Dieses Jahr habe ich den Karfreitag wieder zweimal gefeiert: um 11:00 Uhr mit Kindern und um 15:00 Uhr klassisch. Im direkten Vergleich wird mir überdeutlich, warum ich so gerne mit Kindern über Gott spreche.
Wir haben um 11:00 Uhr ziemlich genau das Gleiche gemacht, was in der traditionellen Liturgie am Karfreitag vorgesehen ist: wir haben die Passion gelesen, das Kreuz verehrt und die großen Fürbitten gebetet. Dazu kamen noch ein paar Gebete, Lieder und anstelle der Predigt meine Katechese. Natürlich habe ich alle Texte umgeschrieben, so dass die Kinder sie verstehen konnten. Die Passion haben wir mit verteilten Rollen gelesen, damit den Kindern auch klar wird, was eigentlich passiert. Wenn „das ganze Volk“ in Aufruhr gerät und „kreuzige“ schreit, dann muss man das auch hören. Wenn das ein einzelner vorliest, ist das viel zu abstrakt. Unser Volk war ziemlich lebhaft und skandierte (zu viert) mit durchaus überzeugender Lautstärke: „Weg mit ihm! Ans Kreuz mit ihm! Weg mit ihm! Ans Kreuz mit ihm!“
Andererseits male ich den Kindern nicht detailliert aus, was das bedeutet. Die Bibel beschreibt die Folter Jesu ja ziemlich drastisch, das müssen Kinder noch nicht hören. Viel wichtiger sind Gefühle und Beziehungen: warum verleugnet Petrus seinen Freund? Aus Angst vor den Römern. Warum verurteilt Pilatus einen Unschuldigen? Aus Angst vor den Juden.

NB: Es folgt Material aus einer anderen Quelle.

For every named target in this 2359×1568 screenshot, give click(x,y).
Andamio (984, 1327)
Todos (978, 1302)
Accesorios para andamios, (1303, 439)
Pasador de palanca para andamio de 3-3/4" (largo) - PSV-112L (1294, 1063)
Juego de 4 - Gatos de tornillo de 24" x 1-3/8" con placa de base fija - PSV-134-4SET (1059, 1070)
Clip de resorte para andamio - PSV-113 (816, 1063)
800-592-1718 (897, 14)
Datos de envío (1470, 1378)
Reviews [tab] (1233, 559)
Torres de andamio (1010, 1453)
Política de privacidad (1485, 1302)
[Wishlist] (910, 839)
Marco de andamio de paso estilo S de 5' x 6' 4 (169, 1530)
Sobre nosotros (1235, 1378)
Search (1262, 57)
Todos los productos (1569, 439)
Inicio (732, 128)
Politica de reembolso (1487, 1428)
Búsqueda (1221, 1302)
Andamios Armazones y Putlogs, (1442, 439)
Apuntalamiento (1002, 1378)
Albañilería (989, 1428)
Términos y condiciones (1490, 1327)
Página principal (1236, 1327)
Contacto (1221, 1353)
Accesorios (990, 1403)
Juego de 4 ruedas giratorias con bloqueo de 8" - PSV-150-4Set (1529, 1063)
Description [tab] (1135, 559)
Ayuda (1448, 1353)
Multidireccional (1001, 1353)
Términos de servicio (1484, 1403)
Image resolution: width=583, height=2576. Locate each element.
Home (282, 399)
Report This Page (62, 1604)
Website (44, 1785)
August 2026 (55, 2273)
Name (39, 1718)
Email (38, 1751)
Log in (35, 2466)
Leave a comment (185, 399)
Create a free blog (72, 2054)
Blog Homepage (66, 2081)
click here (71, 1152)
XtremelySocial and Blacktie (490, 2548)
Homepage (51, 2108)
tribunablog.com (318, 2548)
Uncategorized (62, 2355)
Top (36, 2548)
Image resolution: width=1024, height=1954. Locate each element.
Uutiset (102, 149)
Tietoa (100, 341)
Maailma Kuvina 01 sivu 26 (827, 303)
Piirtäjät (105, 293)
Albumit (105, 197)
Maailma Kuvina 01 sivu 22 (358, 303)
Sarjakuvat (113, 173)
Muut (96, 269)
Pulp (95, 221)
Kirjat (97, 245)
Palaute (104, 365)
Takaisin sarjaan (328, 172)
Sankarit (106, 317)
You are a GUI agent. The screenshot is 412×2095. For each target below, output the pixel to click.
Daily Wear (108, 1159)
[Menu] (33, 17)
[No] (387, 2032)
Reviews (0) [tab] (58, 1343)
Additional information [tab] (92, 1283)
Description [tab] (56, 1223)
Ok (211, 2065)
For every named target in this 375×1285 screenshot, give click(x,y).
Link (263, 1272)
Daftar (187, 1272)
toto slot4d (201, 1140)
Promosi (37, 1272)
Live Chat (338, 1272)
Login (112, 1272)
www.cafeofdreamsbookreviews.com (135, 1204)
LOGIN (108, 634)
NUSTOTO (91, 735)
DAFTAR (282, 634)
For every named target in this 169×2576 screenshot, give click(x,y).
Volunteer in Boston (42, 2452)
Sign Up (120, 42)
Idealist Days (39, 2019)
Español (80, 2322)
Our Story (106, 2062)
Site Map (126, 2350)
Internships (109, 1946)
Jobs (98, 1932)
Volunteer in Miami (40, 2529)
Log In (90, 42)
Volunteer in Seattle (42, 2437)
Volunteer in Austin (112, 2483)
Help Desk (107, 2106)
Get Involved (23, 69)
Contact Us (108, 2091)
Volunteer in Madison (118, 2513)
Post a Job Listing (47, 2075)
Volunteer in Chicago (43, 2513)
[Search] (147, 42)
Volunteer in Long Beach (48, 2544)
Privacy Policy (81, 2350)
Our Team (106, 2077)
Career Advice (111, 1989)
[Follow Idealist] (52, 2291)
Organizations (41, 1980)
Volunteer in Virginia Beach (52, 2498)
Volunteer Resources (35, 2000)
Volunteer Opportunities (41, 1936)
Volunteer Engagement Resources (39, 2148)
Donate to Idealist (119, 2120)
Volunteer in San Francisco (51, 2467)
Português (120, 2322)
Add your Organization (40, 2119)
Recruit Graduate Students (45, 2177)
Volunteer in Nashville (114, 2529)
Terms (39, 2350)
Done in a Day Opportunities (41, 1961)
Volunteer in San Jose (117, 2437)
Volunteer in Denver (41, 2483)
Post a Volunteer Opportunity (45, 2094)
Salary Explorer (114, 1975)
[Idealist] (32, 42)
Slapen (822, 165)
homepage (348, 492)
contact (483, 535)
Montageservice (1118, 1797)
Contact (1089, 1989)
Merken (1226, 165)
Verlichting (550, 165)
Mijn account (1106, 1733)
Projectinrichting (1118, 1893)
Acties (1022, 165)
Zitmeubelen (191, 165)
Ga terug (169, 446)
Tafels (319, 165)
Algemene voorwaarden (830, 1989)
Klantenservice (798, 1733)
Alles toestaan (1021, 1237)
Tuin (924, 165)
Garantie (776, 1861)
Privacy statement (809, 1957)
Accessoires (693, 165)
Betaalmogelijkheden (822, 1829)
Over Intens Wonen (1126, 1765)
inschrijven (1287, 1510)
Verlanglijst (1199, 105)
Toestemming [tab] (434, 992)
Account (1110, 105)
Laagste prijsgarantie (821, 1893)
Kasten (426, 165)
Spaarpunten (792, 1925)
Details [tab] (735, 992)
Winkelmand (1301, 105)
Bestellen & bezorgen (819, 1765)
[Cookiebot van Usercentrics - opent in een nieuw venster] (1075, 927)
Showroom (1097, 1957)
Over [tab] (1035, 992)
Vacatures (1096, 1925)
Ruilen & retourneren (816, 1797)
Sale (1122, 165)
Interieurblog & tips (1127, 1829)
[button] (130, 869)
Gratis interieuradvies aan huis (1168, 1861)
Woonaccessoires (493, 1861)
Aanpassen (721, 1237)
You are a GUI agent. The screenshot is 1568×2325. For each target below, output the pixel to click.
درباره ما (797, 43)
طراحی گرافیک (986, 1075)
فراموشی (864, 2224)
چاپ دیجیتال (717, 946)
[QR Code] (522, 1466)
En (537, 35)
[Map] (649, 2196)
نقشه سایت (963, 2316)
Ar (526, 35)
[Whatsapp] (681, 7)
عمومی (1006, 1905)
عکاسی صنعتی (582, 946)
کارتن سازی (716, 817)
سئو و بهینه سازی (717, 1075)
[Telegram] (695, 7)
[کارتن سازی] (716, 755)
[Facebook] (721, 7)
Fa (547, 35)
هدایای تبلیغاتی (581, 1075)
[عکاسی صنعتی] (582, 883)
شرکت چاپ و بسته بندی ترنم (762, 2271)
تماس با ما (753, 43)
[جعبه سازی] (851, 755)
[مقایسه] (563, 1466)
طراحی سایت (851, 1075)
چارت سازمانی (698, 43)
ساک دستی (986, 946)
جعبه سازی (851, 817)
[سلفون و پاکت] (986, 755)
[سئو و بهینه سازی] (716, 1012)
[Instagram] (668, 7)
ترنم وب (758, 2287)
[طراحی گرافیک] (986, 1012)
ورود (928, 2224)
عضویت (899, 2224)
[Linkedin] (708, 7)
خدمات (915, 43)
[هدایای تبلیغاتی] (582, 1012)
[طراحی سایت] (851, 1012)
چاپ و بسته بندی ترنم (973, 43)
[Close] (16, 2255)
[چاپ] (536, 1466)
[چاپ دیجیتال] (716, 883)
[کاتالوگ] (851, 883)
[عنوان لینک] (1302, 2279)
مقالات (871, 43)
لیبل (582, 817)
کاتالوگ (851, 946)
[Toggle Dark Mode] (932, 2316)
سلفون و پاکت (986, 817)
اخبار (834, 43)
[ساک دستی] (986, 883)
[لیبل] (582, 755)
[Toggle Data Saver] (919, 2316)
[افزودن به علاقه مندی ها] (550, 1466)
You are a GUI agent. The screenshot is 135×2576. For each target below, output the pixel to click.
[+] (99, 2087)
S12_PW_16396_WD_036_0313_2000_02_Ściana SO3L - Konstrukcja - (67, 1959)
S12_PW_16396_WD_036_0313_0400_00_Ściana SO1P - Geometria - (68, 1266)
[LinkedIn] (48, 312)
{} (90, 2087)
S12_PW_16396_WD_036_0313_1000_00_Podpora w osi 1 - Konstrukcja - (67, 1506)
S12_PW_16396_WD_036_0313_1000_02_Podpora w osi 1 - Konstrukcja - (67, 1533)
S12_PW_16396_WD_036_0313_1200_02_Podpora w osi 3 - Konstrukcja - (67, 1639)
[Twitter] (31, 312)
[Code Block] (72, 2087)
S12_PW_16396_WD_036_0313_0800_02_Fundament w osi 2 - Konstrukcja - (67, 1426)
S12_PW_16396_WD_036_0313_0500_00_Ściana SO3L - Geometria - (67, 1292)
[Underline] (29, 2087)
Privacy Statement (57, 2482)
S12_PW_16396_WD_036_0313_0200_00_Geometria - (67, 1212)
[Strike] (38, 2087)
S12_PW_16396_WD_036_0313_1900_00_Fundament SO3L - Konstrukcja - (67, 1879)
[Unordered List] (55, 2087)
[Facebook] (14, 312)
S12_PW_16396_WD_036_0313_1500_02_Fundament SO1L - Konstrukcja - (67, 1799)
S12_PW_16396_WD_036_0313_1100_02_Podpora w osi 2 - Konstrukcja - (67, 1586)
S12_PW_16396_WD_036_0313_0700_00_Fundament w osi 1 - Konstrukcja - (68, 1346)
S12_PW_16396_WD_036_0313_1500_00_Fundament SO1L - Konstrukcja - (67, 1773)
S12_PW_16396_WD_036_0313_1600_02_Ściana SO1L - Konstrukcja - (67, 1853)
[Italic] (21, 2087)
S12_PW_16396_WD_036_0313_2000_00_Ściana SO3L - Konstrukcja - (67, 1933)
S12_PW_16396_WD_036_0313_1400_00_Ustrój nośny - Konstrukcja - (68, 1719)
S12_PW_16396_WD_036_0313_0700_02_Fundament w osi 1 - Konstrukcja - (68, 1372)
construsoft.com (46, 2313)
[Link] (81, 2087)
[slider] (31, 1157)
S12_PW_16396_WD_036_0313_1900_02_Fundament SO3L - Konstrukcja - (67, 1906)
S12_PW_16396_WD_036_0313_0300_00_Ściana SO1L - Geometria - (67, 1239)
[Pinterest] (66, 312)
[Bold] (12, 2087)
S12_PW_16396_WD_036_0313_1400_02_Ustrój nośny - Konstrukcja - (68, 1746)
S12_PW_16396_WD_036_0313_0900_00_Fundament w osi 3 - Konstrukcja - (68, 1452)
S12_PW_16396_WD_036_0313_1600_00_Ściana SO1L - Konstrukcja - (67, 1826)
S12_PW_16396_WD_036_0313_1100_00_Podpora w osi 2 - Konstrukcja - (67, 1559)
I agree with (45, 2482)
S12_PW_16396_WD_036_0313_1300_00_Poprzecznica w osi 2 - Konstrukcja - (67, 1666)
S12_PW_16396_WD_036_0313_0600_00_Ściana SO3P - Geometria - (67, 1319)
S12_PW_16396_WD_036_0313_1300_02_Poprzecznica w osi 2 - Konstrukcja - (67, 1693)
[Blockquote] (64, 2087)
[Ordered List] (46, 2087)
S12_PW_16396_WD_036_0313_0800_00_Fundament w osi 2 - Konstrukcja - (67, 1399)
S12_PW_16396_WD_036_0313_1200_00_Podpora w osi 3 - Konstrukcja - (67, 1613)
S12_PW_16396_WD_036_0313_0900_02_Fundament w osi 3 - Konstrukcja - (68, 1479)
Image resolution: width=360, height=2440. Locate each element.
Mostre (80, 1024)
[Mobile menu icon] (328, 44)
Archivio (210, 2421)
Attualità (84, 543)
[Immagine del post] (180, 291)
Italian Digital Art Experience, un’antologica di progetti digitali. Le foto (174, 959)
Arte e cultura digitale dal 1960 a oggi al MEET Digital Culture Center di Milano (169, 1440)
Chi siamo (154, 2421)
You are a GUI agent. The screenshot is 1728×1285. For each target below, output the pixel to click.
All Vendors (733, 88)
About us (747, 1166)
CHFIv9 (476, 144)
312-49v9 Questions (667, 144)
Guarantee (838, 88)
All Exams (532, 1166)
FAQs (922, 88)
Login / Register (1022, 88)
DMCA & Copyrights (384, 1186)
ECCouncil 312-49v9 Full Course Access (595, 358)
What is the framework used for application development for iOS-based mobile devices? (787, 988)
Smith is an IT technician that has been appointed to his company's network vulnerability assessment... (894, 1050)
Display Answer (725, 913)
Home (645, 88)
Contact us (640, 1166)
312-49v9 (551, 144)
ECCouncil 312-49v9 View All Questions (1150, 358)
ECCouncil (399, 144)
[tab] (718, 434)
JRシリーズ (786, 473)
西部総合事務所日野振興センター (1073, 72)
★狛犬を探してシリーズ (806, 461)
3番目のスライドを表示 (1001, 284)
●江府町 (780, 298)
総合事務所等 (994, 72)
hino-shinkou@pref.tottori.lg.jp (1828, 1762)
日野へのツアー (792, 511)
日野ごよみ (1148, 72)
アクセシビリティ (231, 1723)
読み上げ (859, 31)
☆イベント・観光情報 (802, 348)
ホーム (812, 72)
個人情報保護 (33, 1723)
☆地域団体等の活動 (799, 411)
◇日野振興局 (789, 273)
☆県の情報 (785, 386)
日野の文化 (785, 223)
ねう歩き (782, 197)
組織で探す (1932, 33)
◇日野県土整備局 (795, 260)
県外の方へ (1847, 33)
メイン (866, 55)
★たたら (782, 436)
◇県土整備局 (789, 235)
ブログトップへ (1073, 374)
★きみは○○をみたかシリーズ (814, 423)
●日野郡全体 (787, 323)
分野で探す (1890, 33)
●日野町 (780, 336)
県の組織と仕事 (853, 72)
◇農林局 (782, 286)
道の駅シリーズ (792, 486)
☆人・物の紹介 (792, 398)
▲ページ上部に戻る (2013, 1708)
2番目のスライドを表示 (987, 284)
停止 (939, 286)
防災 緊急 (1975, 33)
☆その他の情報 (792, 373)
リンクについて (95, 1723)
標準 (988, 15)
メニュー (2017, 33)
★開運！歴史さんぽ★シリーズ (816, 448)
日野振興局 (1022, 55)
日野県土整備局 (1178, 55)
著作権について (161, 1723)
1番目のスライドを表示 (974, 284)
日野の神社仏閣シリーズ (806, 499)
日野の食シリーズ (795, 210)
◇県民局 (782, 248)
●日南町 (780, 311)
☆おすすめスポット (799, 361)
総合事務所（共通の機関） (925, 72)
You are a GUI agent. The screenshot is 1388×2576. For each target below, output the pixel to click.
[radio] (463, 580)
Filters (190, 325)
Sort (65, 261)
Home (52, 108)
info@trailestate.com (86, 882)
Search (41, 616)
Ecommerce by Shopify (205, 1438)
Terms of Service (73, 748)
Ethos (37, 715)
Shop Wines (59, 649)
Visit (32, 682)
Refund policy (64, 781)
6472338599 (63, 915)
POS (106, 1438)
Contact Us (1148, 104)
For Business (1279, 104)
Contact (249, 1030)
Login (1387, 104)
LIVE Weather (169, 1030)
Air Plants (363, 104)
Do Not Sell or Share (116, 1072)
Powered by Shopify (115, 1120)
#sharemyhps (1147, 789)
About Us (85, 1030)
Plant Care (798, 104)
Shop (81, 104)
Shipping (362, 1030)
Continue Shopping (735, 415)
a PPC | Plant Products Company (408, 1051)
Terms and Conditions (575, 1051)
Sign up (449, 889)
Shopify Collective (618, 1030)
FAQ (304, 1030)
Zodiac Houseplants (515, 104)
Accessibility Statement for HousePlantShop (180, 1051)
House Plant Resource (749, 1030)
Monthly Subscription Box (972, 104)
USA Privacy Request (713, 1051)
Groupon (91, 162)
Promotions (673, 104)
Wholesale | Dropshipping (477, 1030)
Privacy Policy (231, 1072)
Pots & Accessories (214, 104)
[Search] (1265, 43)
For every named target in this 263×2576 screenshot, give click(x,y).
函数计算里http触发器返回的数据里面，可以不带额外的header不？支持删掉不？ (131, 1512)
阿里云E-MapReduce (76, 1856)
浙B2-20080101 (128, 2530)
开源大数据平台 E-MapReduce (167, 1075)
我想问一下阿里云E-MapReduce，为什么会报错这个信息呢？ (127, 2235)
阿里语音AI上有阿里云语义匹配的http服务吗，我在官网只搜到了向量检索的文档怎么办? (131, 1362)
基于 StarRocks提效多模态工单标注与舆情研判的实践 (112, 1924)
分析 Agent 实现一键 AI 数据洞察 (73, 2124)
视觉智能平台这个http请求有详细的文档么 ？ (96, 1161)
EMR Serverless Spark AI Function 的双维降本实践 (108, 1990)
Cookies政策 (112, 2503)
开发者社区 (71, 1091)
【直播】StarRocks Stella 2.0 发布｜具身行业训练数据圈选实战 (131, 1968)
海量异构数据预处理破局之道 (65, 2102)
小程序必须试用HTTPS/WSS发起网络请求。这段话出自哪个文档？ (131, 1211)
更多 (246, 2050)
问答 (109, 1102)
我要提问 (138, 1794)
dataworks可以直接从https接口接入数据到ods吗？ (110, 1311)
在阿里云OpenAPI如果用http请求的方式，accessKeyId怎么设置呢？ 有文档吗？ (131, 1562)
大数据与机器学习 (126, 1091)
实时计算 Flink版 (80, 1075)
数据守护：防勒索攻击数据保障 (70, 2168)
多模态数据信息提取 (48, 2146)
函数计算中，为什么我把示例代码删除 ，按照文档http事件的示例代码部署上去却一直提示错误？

Und schließlich die Frage: warum musste Jesus überhaupt sterben? Warum diese Anklage, und warum ist er nicht weggelaufen?
Erwachsene haben auf solche Fragen Antworten, die mir wie Reiscräcker vorkommen: man denkt, man hat ordentlich was in der Hand, beißt rein – und wird nicht satt. „Jesus starb für unsere Schuld.“ Was heißt das denn? „Er wurde geschlagen wegen unserer Verbrechen.“ Wie bitte? In Wirklichkeit ist das natürlich „Schwarzbrot“, also etwas, das man lange meditieren und durchkauen muss, bis es sich erschließt. Aber wenn ich die Zeit zur Meditation gerade nicht habe, bleiben es Floskeln, und ich dümple an der Oberfläche theologischen Halbwissens.
Bei Kindern geht das natürlich nicht. Um ihnen den Karfreitag zu erklären, muss ich „elementarisieren“: die Theologie herunterbrechen auf die Elemente, die so wesentlich sind, dass auch Kinder sie verstehen können. Und gerade dadurch packt auch mich die Botschaft oft erst so richtig.
Warum wurde Jesus angeklagt? Wegen Gotteslästerung. Er hat einen liebevollen und barmherzigen Gott gepredigt, das war für die religiösen Führer bedrohlich. Wenn die Menschen keine Angst mehr vor Gott haben, können die Priester sie nicht mehr so gut kontrollieren. Jesus wurde letztlich angeklagt, weil er uns gesagt hat, dass wir keine Angst vor Gott haben müssen. Davon ist er auch nicht abgewichen, als es brenzlig wurde. Wäre er weggelaufen, hätte sich die Botschaft nicht verbreitet. Aber alle Menschen sollten wissen, dass Gott sie liebt. Und dadurch, dass er für uns durchgehalten hat, wissen wir jetzt: auch wenn es uns mal schlecht geht, ist Jesus immer bei uns. Er lässt uns nie im Stich.
Das ist eigentlich schon alles. Ganz wichtig aber noch: An Ostern kommt dann das gute Ende der Geschichte. Gott ist stärker als der Tod. Aber das nur als Spoiler.
Zur Kreuzverehrung haben wir übrigens Herzen ans Kreuz gelegt. Jesus will unser Freund sein, dafür wollen wir ihm danken und ihm zeigen, dass wir ihn auch lieb haben. Das ist eine Kinderformulierung, aber die Erwachsenen haben ihre Herzen auch ans Kreuz gelegt. Sie scheinen die Botschaft auch verstanden zu haben.